§ **Request**: Duplicate the following items line for line, leaving out the pictures.

§ **Material**:
** BEGIN **
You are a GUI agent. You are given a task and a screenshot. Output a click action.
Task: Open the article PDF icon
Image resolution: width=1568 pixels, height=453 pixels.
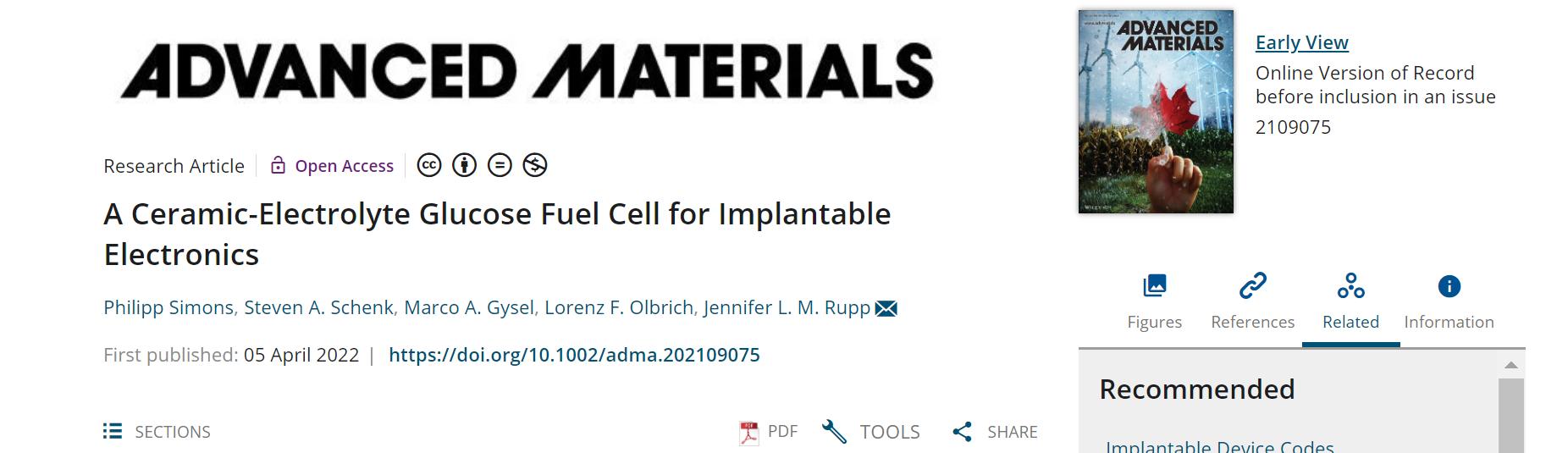(x=749, y=433)
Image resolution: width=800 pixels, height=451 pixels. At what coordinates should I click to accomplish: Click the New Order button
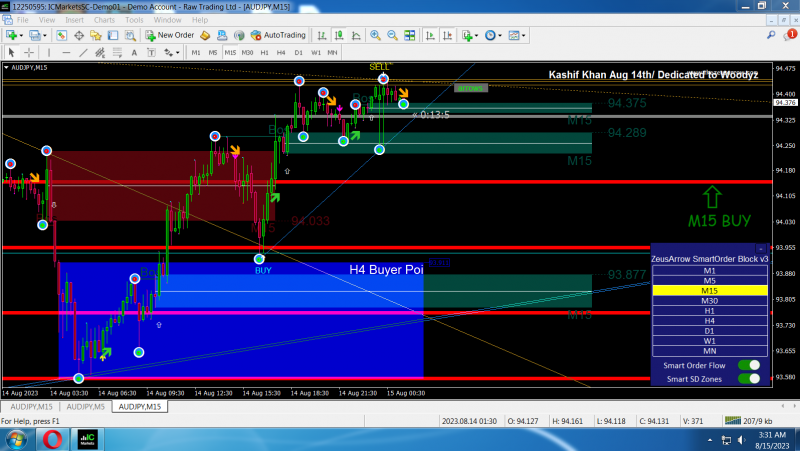coord(170,35)
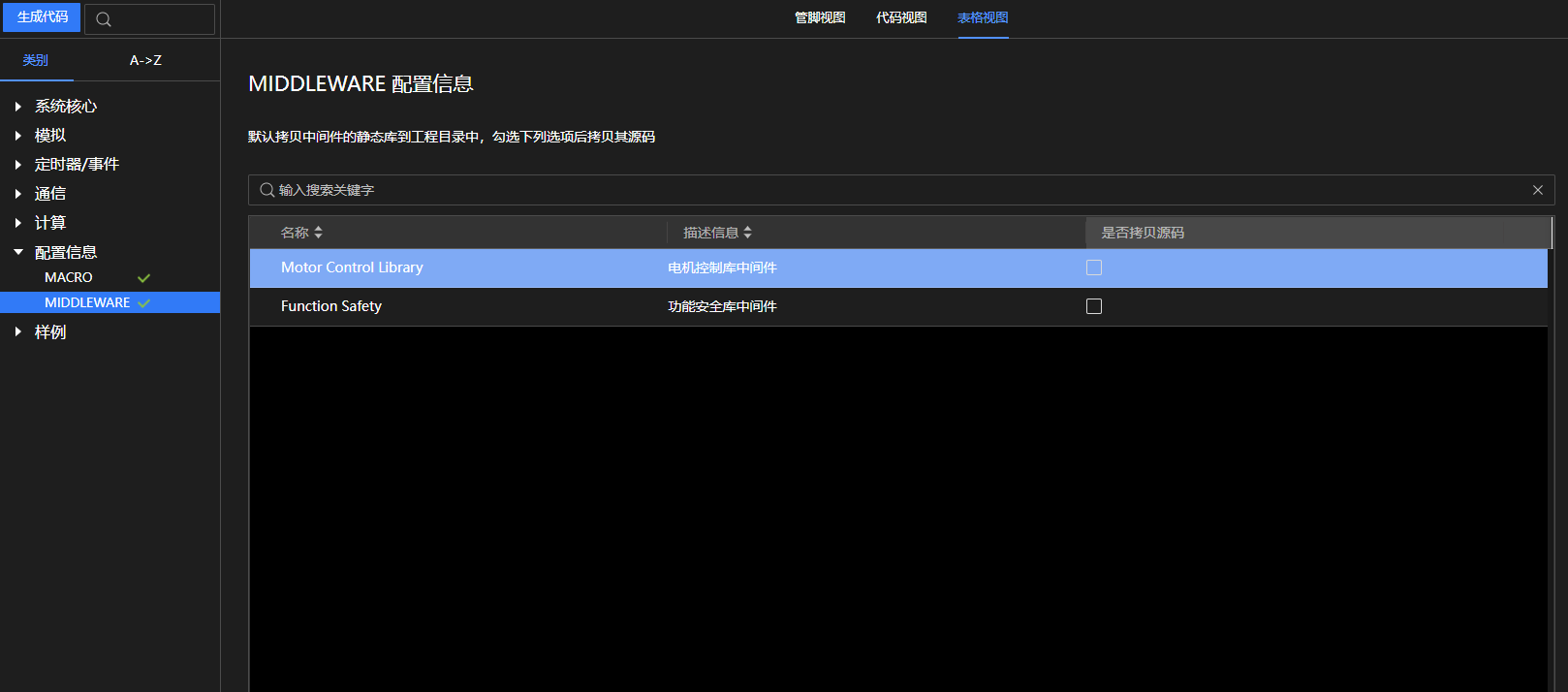The width and height of the screenshot is (1568, 692).
Task: Click the green checkmark beside MIDDLEWARE
Action: point(143,303)
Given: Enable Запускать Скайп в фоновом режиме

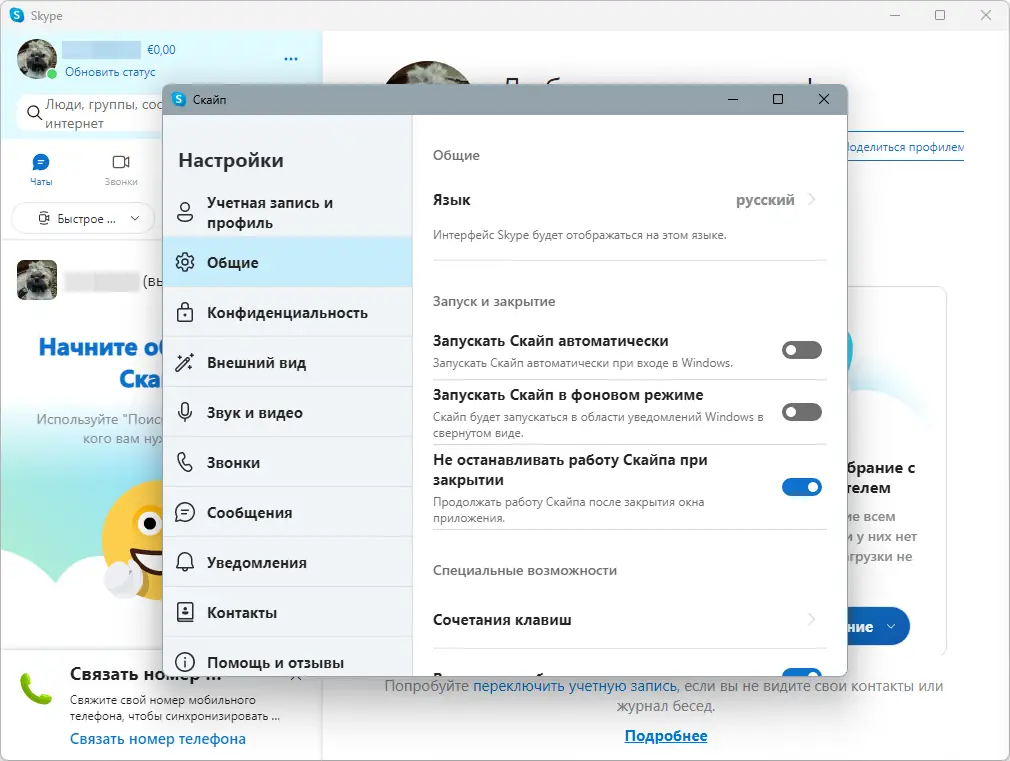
** END **
§ **Worked answer**:
You are a GUI agent. You are given a task and a screenshot. Output a click action.
Task: Open the article PDF icon
Image resolution: width=1568 pixels, height=453 pixels.
(x=749, y=433)
Image resolution: width=800 pixels, height=451 pixels. At what coordinates should I click to accomplish: Click the New Order button
coord(170,35)
The width and height of the screenshot is (1568, 692).
Task: Click the green checkmark beside MIDDLEWARE
Action: point(143,303)
Given: Enable Запускать Скайп в фоновом режиме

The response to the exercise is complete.